所给节选 ->
----------

2018-04-26 《杀出个黎明》:但我相信看到的
看到的是108分钟断断续续的电影,看到的是从白天到晚上从黑夜到黎明的杀和被杀,看到的是作为编剧的昆汀·塔伦蒂诺成为了脾气暴躁、欲望横生的剧中人,看到了美艳的萨尔玛·海耶克从色情舞女变成了恐怖的吸血鬼……看到,就是可以正襟危坐也可以闲趣无聊地看到,看到就是充满感官刺激又有些失望地看到,当看到成为唯一的方式和目标,一部动作、恐怖、犯罪的电影又意味着什么?
起初是关于“必须看到”的片源问题,本来收藏在那里,按照计划打开,正通过前奏看到字幕的时候,电影却在缓冲中停滞了,拉进度条也没有用,就把那一帧变成了跨不过去的永恒,刚刚启动就遭遇挫折,这是看到的意外;于是搜索,茫然地从其他地址中进入,还好资源算丰富,播放流畅的那个地址,一下子将进度条拉到了刚才停歇的那一个段落,却发现里面人物的名字更换了,还停留在旧有资源的情节里,于是就把那些名字也移过来了,简单地进行了替换。

----------

已知信息 ->
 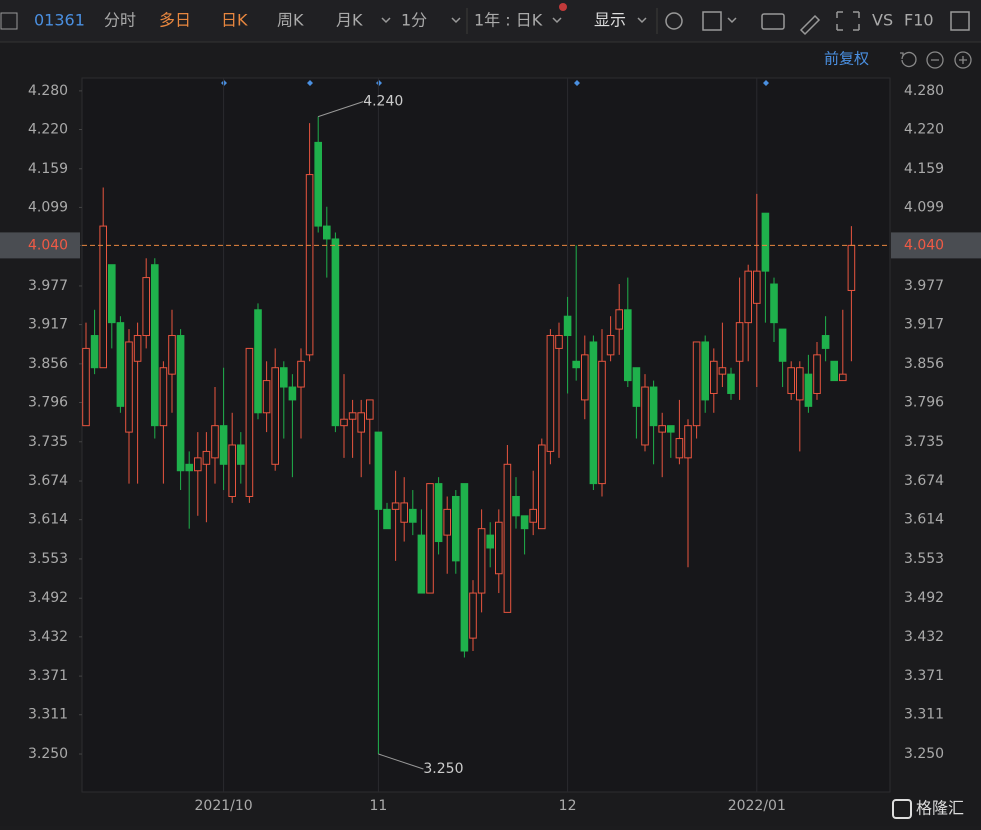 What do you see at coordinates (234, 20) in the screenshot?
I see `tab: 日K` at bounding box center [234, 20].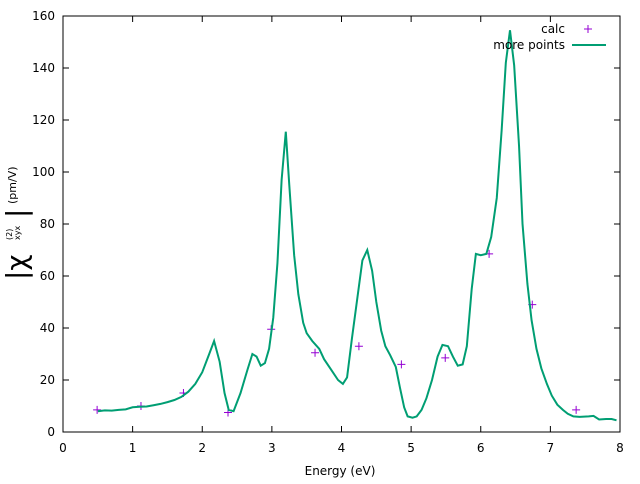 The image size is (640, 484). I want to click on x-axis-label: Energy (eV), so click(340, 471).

----------

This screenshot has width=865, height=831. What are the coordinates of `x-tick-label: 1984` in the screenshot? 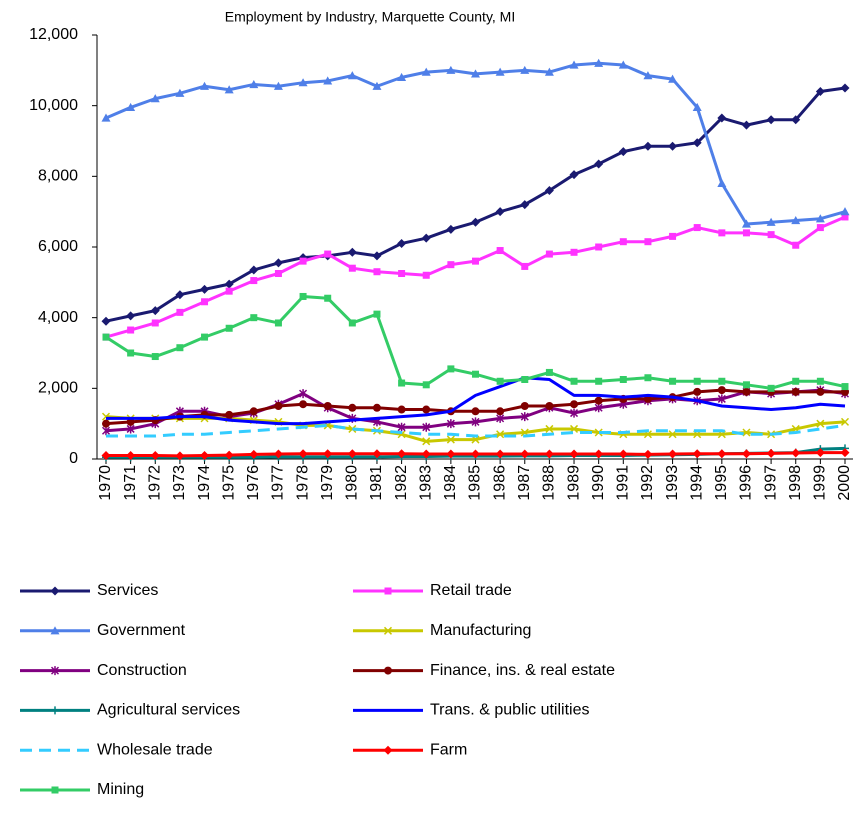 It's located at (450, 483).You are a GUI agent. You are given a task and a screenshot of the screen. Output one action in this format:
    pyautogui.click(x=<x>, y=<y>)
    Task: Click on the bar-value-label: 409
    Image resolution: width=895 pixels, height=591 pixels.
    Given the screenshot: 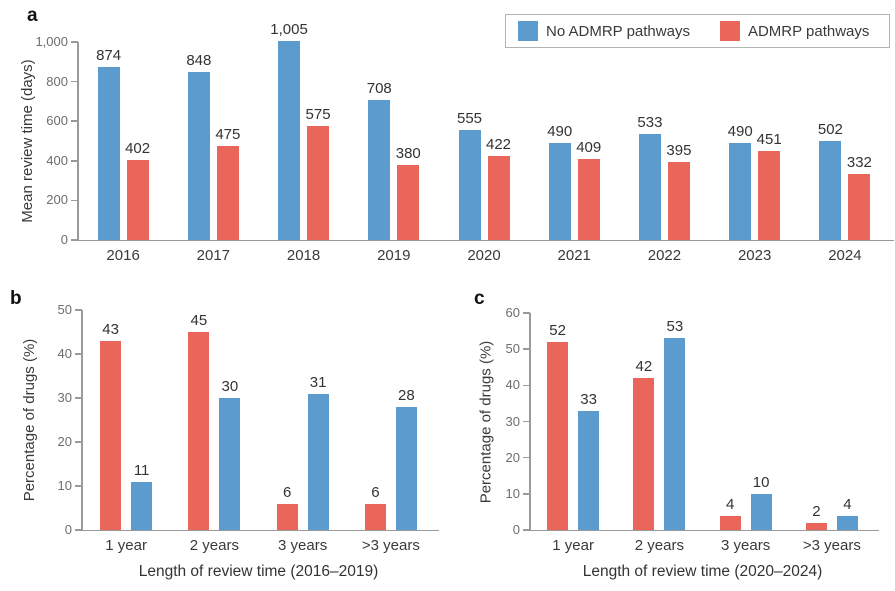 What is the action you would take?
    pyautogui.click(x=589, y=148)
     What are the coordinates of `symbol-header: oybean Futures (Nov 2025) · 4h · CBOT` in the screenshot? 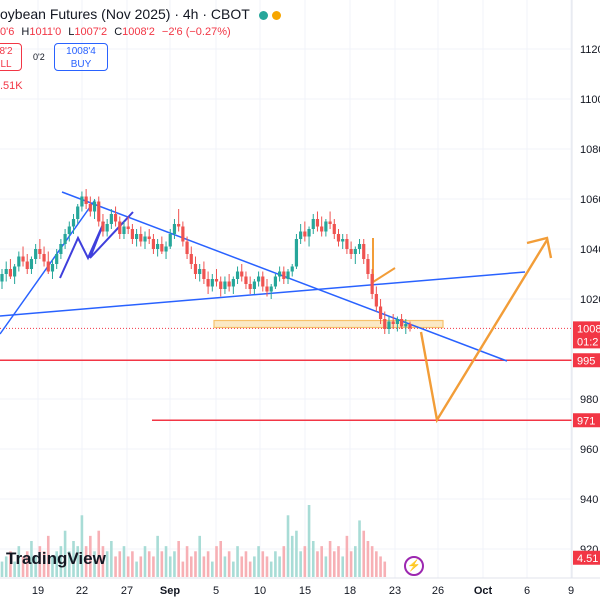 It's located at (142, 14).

----------

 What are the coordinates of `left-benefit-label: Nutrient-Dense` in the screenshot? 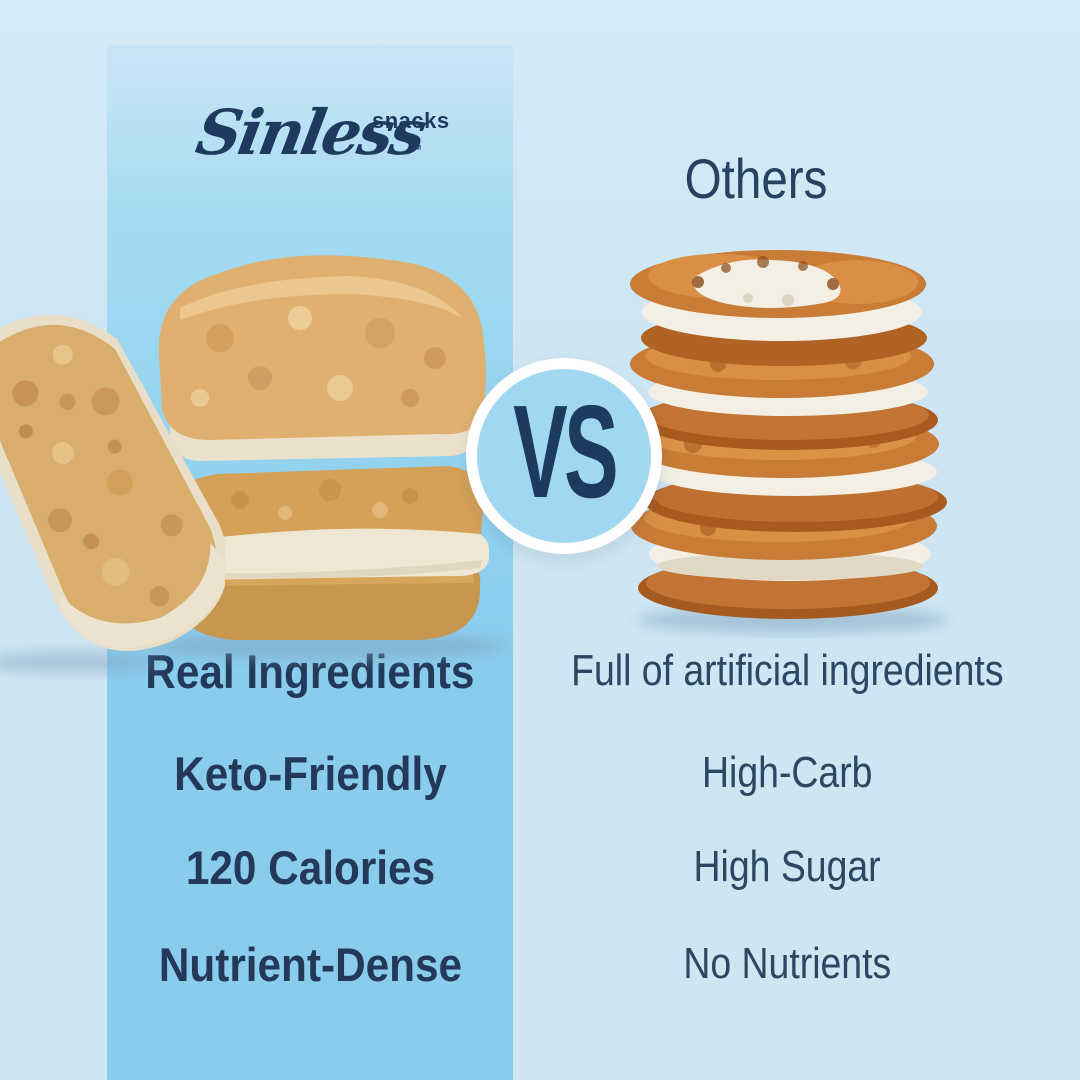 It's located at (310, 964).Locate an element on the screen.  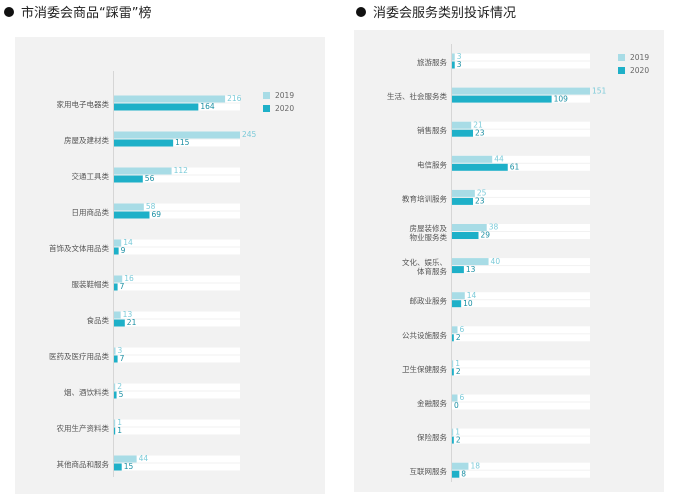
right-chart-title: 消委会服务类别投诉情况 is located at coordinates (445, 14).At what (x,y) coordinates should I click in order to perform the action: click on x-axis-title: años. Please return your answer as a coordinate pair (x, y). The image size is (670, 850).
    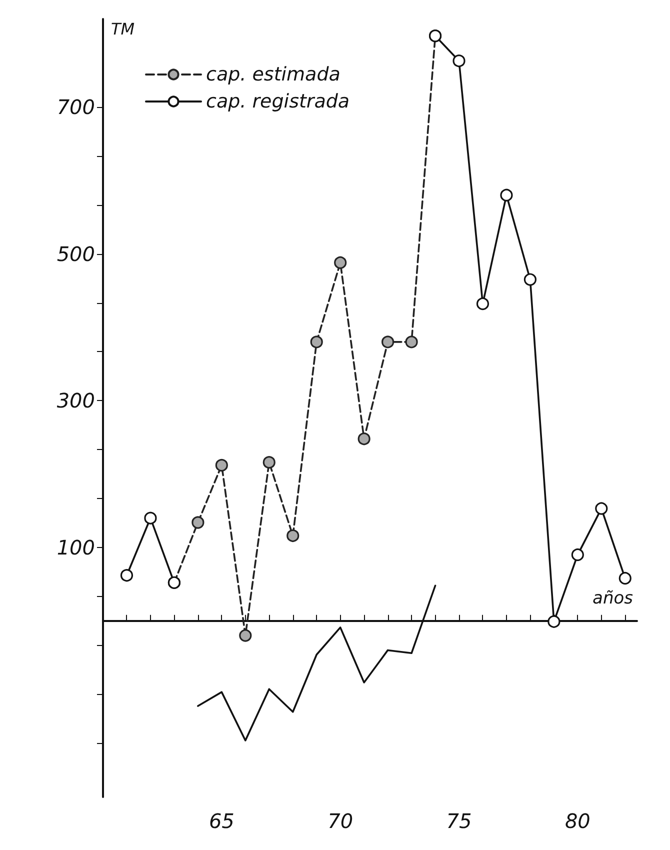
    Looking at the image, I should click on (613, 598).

----------

答题说明 ->
在这篇关于《杀出个黎明》的节选中,作者为什么转而从其他地址寻找这部电影?请用一至三句话说明。 以上记录取自其他来源。

参考答案 ->
作者按计划打开收藏的片源,刚在前奏里看到字幕,电影就因缓冲停滞了,拉进度条也不起作用。观看刚开始就受挫,作者只好去搜索,从其他地址进入播放。